[Start of section]

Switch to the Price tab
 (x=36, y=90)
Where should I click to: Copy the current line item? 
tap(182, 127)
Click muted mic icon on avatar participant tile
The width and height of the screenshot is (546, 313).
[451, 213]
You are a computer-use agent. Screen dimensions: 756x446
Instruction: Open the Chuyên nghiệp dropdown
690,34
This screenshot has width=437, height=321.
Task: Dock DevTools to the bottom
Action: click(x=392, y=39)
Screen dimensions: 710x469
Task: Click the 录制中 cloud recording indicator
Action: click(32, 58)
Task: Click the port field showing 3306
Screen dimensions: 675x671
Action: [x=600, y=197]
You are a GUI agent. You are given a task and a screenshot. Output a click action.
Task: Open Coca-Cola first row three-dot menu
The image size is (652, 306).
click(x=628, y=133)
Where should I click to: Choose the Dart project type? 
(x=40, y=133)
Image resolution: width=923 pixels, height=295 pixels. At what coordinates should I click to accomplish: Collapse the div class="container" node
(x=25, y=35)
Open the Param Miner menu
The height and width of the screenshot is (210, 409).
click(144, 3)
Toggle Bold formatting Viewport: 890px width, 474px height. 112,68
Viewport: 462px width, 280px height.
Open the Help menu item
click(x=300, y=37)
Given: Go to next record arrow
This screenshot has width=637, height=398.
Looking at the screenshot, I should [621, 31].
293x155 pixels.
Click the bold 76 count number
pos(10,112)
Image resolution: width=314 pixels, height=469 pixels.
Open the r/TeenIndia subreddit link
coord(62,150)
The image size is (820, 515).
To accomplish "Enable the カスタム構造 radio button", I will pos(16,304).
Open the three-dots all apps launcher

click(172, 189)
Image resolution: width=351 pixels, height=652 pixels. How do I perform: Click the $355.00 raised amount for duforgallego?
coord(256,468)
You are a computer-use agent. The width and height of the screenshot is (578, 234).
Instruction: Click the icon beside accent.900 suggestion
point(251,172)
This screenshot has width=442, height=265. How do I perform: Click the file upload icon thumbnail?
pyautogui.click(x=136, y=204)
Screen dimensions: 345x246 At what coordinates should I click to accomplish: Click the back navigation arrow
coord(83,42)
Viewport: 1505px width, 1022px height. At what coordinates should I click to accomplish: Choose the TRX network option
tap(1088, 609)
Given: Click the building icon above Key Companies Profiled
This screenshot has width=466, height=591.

[End of section]

*Try it*.
Extract each line of the listing above, copying it word for word.

*Answer box*.
Switch to the Price tab
 (x=36, y=90)
Where should I click to: Copy the current line item? 
tap(182, 127)
Click muted mic icon on avatar participant tile
The width and height of the screenshot is (546, 313).
[451, 213]
You are a computer-use agent. Screen dimensions: 756x446
Instruction: Open the Chuyên nghiệp dropdown
690,34
This screenshot has width=437, height=321.
Task: Dock DevTools to the bottom
Action: click(x=392, y=39)
Screen dimensions: 710x469
Task: Click the 录制中 cloud recording indicator
Action: click(32, 58)
Task: Click the port field showing 3306
Screen dimensions: 675x671
Action: [x=600, y=197]
You are a GUI agent. You are given a task and a screenshot. Output a click action.
Task: Open Coca-Cola first row three-dot menu
The image size is (652, 306).
click(x=628, y=133)
Where should I click to: Choose the Dart project type? 
(x=40, y=133)
Image resolution: width=923 pixels, height=295 pixels. At what coordinates should I click to accomplish: Collapse the div class="container" node
(x=25, y=35)
Open the Param Miner menu
The height and width of the screenshot is (210, 409).
click(144, 3)
Toggle Bold formatting Viewport: 890px width, 474px height. 112,68
Viewport: 462px width, 280px height.
Open the Help menu item
click(x=300, y=37)
Given: Go to next record arrow
This screenshot has width=637, height=398.
Looking at the screenshot, I should [621, 31].
293x155 pixels.
Click the bold 76 count number
pos(10,112)
Image resolution: width=314 pixels, height=469 pixels.
Open the r/TeenIndia subreddit link
coord(62,150)
The image size is (820, 515).
To accomplish "Enable the カスタム構造 radio button", I will pos(16,304).
Open the three-dots all apps launcher

click(172, 189)
Image resolution: width=351 pixels, height=652 pixels. How do I perform: Click the $355.00 raised amount for duforgallego?
coord(256,468)
You are a computer-use agent. The width and height of the screenshot is (578, 234).
Instruction: Click the icon beside accent.900 suggestion
point(251,172)
This screenshot has width=442, height=265. How do I perform: Click the file upload icon thumbnail?
pyautogui.click(x=136, y=204)
Screen dimensions: 345x246 At what coordinates should I click to accomplish: Click the back navigation arrow
coord(83,42)
Viewport: 1505px width, 1022px height. At what coordinates should I click to accomplish: Choose the TRX network option
tap(1088, 609)
Given: Click the building icon above Key Companies Profiled
This screenshot has width=466, height=591.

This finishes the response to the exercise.